This guide explains how to configure Copilot CLI to use the OpenClaude MCP server over stdio.
- Node.js 20+ installed on your system.
- OpenClaude or Claude Code CLI installed and available in your PATH.
- Copilot CLI installed.
- This MCP server built locally (
npm install&&npm run build).
Copilot CLI supports MCP servers through its extension mechanism. You can configure the MCP server by modifying the Copilot CLI configuration file.
Add the following to your configuration:
{
"mcpServers": {
"openclaude-mcp": {
"command": "node",
"args": ["/absolute/path/to/openclaude-gemini-mcp/dist/index.js"],
"transport": "stdio"
}
}
}Note: Replace /absolute/path/to/... with the actual absolute path to where you cloned and built this repository.
By default, the server uses openclaude. If you want to use the official Anthropic claude CLI instead, you must set the engine explicitly:
node /absolute/path/to/openclaude-gemini-mcp/dist/index.js --set-engine claudeYou only need to run this command once. The preference is saved in the server's configuration file.

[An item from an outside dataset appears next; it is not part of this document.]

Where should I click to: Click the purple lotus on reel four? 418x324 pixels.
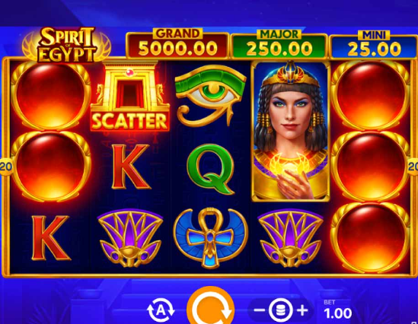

Once configured, Copilot CLI will automatically detect the tools exposed by the MCP server (e.g., openclaude_run_sync, openclaude_run_async, openclaude_job_status).
When Copilot invokes openclaude_run_async, the underlying Claude process might request permission for destructive actions (like running shell commands). Copilot CLI will be able to poll openclaude_pending_action and use openclaude_approve_action or openclaude_deny_action to bridge these permissions seamlessly.